OPINIóN
Actualizado 20/08/2018
Ferenando Segovia

Desde ayer dispongo de unos días, pocos, para cargar las pilas. O sea, vivir sin móvil, sin agenda y haciendo lo que me apetezca. Y me apetece sacarle brillo a los cromados, o sea, reciclar, restaurar, actualizar algunas de las bases de mi espiritualidad. La espiritualidad es lo que anida en nuestra conciencia como caldera de nuestros pensamientos, nuestras acciones y nuestros sentimientos. Es lo que da coherencia consciente, valga la redundancia, a nuestra vida.
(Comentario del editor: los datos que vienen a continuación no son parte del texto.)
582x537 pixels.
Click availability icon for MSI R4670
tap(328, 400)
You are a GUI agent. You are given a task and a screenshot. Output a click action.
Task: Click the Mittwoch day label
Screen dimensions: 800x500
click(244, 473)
La espiritualidad es el decantado de un montón de lecturas, reflexiones y, sobre todo, experiencias que han ido conformando nuestro modo de pensar, sentir, querer y actuar, en resumen, nuestro modo de ser. La espiritualidad tiene una característica importante: es consciente; o sea, no se trata de un impulso o una pasión ciegos, sino de un modo de ser, fruto de muchas influencias externas y movimientos internos, que hemos adoptado como propio.

Es muy difícil comunicar la propia espiritualidad en pocas palabras. Por eso normalmente se expresa en símbolos, polifacéticos y cargados de contenido vivencial.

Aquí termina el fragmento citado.